===== PROVIDED RECORDS =====

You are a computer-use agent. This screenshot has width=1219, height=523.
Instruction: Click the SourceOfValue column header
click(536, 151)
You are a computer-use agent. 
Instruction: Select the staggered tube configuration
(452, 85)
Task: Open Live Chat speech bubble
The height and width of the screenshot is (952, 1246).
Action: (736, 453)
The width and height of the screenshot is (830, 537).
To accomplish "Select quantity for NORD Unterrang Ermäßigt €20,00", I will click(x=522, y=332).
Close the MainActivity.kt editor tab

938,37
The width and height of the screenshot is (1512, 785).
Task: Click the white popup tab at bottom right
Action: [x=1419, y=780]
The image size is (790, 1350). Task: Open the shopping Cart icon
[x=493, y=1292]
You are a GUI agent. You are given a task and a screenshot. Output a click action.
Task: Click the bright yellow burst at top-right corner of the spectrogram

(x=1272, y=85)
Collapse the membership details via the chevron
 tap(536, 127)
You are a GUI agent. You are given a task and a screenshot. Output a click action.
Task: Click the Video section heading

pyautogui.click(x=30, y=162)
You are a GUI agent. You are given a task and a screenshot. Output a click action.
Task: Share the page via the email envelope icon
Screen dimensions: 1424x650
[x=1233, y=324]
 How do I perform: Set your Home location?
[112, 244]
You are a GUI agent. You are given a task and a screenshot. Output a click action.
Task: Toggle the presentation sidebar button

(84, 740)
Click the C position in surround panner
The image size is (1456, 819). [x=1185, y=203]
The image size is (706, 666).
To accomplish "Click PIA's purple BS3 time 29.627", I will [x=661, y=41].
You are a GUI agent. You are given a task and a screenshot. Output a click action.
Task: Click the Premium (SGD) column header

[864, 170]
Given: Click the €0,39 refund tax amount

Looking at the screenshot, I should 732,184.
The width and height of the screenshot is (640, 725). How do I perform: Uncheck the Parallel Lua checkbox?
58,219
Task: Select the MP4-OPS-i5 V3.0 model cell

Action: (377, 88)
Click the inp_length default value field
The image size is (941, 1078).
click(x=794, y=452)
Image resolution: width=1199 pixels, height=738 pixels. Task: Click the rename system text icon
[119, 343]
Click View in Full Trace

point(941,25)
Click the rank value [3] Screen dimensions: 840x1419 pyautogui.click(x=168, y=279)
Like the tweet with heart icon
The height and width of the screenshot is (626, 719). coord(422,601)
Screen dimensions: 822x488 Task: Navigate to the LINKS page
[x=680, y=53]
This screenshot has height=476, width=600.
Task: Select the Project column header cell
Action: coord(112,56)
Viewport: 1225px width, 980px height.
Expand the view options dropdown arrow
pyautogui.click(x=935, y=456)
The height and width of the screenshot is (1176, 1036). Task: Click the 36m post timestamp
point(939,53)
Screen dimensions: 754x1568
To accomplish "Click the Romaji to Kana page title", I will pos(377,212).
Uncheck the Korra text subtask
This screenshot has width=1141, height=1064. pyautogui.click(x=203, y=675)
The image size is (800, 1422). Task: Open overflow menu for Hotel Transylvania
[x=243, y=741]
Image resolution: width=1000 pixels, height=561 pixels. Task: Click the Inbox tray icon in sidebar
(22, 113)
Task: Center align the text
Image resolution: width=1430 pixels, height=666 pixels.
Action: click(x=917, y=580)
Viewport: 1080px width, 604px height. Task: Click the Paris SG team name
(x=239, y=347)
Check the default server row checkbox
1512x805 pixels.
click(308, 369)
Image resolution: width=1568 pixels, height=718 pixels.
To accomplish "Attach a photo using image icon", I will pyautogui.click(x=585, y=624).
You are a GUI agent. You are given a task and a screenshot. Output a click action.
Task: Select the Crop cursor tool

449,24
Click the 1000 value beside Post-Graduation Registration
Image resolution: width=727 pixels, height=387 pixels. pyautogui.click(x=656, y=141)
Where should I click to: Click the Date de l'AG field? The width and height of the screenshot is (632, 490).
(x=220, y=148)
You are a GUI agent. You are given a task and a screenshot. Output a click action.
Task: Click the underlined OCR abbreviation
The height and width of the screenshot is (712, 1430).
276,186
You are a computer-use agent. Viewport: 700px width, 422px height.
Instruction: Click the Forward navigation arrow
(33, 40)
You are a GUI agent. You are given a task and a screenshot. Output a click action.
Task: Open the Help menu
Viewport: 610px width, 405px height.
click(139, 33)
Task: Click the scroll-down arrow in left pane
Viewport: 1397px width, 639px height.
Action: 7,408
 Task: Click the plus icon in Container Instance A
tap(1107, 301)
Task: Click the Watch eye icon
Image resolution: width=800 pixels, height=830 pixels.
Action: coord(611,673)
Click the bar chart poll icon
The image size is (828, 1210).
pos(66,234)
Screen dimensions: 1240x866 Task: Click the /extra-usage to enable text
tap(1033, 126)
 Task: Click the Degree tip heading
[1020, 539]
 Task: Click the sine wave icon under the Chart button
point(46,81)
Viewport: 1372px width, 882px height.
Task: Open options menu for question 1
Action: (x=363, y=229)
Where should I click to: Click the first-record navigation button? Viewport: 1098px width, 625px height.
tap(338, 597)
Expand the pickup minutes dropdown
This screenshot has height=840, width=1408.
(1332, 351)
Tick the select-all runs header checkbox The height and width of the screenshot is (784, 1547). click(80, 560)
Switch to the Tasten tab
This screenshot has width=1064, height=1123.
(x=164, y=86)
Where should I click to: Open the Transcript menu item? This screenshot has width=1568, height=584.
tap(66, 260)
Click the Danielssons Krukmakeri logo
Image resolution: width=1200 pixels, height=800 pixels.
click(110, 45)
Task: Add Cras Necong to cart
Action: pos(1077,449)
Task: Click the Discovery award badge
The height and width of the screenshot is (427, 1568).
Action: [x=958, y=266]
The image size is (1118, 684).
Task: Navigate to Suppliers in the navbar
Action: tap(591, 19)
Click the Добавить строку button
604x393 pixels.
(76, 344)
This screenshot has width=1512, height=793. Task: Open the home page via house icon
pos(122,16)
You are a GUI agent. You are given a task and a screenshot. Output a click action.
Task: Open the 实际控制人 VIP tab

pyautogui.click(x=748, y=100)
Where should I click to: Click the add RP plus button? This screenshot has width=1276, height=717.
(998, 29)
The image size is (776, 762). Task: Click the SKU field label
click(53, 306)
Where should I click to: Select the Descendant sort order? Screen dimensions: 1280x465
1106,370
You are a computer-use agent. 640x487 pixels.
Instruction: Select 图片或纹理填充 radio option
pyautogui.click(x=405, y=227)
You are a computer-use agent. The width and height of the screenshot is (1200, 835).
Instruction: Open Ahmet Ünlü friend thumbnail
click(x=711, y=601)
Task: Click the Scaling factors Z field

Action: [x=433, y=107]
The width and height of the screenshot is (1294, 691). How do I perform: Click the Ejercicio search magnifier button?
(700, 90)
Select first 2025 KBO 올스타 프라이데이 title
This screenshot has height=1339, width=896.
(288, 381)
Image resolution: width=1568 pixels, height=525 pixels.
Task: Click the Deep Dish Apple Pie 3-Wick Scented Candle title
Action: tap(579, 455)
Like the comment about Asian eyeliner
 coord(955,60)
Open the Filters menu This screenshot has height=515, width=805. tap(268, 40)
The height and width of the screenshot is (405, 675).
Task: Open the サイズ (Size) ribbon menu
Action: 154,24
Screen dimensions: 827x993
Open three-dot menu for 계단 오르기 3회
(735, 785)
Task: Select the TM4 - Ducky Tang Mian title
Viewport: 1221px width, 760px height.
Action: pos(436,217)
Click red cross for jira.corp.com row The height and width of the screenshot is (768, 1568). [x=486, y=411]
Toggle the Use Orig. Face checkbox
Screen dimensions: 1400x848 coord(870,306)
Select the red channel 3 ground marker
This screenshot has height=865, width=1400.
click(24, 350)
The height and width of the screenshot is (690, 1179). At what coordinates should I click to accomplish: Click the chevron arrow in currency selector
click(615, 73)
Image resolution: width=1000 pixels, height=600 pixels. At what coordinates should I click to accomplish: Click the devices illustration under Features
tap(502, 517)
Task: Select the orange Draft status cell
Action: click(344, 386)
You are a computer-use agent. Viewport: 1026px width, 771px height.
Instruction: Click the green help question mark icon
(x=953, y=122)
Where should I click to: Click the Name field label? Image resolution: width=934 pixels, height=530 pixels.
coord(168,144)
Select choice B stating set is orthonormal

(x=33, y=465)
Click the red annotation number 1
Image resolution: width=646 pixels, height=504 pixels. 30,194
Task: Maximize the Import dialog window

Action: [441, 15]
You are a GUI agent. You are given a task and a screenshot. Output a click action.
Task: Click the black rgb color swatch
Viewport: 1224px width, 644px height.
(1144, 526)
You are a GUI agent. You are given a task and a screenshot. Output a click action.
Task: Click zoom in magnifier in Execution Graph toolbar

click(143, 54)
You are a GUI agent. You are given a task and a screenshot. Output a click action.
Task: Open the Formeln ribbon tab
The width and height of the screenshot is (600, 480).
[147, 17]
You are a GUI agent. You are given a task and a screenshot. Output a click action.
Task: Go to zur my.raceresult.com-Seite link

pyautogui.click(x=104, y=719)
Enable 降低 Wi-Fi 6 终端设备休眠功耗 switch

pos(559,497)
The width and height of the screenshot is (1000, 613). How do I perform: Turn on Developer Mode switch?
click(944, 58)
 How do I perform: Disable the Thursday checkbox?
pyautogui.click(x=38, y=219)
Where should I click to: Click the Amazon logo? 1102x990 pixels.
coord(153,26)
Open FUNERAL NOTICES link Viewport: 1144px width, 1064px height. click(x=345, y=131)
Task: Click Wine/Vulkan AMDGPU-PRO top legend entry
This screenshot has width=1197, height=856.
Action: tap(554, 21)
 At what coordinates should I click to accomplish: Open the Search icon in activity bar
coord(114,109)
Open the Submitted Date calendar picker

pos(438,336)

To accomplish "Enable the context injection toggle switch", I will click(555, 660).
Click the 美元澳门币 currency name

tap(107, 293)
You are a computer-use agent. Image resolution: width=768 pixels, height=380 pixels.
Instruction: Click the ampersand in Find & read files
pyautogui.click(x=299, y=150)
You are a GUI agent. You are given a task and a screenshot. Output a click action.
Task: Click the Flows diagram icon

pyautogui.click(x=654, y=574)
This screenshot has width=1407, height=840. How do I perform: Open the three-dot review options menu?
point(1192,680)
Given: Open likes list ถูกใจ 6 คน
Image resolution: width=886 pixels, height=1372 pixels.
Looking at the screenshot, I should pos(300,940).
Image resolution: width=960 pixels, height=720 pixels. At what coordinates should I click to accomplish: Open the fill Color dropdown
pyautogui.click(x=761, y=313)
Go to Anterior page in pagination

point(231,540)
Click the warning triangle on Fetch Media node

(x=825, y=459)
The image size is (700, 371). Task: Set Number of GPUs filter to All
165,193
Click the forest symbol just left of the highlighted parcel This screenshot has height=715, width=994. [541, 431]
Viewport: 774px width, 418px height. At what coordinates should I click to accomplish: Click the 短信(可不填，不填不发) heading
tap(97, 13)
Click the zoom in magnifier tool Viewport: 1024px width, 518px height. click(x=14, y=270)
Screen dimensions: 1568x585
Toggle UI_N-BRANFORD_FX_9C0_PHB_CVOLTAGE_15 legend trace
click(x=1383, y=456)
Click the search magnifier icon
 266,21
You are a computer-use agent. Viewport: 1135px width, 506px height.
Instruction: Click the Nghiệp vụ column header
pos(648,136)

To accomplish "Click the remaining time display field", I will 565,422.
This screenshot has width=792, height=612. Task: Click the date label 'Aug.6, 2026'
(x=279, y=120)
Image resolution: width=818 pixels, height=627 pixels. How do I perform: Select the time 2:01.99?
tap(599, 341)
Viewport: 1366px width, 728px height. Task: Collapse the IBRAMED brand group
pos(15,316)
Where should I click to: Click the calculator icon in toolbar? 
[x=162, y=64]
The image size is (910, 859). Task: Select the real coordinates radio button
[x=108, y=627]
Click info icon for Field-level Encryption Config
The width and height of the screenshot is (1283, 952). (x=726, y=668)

=====

§ WHAT IS EXPECTED
Where the line holding "Viewport: 1225px width, 980px height." appears in the listing above, start reproducing exactly, and end with the line holding "Task: Center align the text".

§ ANSWER TO THIS EXERCISE
Viewport: 1225px width, 980px height.
Expand the view options dropdown arrow
pyautogui.click(x=935, y=456)
The height and width of the screenshot is (1176, 1036). Task: Click the 36m post timestamp
point(939,53)
Screen dimensions: 754x1568
To accomplish "Click the Romaji to Kana page title", I will pos(377,212).
Uncheck the Korra text subtask
This screenshot has width=1141, height=1064. pyautogui.click(x=203, y=675)
The image size is (800, 1422). Task: Open overflow menu for Hotel Transylvania
[x=243, y=741]
Image resolution: width=1000 pixels, height=561 pixels. Task: Click the Inbox tray icon in sidebar
(22, 113)
Task: Center align the text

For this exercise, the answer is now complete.